(Dataset items)
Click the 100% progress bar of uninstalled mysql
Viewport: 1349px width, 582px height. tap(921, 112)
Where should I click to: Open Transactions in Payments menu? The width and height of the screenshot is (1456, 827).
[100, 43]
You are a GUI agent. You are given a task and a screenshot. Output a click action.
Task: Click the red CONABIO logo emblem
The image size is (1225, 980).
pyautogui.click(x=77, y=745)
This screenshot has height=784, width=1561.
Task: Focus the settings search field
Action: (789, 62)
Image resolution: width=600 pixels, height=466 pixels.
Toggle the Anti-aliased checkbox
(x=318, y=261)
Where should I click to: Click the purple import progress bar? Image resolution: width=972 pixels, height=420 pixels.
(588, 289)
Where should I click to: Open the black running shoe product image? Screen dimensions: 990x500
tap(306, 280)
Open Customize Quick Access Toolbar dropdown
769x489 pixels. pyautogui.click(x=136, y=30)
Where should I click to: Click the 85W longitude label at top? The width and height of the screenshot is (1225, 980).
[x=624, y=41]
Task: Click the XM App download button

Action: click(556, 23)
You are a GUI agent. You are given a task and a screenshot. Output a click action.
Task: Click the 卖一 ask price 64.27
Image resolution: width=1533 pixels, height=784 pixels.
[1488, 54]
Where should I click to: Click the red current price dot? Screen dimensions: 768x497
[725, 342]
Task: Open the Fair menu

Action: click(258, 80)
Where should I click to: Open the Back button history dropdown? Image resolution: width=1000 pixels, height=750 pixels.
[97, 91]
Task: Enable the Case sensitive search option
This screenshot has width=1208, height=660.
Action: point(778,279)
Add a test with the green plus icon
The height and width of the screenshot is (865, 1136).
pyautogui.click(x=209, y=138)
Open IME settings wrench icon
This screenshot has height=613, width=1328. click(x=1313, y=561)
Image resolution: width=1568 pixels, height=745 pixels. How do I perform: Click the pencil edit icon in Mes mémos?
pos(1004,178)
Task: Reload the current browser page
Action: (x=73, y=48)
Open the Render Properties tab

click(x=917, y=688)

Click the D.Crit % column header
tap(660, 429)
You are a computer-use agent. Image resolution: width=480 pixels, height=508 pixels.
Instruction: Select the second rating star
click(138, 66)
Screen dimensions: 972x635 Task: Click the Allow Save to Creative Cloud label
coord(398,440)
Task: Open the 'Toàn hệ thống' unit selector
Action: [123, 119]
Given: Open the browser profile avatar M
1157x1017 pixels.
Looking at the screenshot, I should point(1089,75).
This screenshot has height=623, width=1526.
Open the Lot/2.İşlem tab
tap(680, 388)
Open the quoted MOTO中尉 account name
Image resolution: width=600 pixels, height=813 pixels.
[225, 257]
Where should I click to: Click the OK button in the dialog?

Task details
In the entries above, please find the line with "Where should I click to: Click the red" and the line with "You are a computer-use", then write out exactly those two lines and every line between them, and nothing more.

Answer to the problem
Where should I click to: Click the red current price dot? Screen dimensions: 768x497
[725, 342]
Task: Open the Fair menu

Action: click(258, 80)
Where should I click to: Open the Back button history dropdown? Image resolution: width=1000 pixels, height=750 pixels.
[97, 91]
Task: Enable the Case sensitive search option
This screenshot has width=1208, height=660.
Action: point(778,279)
Add a test with the green plus icon
The height and width of the screenshot is (865, 1136).
pyautogui.click(x=209, y=138)
Open IME settings wrench icon
This screenshot has height=613, width=1328. click(x=1313, y=561)
Image resolution: width=1568 pixels, height=745 pixels. How do I perform: Click the pencil edit icon in Mes mémos?
pos(1004,178)
Task: Reload the current browser page
Action: (x=73, y=48)
Open the Render Properties tab

click(x=917, y=688)

Click the D.Crit % column header
tap(660, 429)
You are a computer-use agent. Image resolution: width=480 pixels, height=508 pixels.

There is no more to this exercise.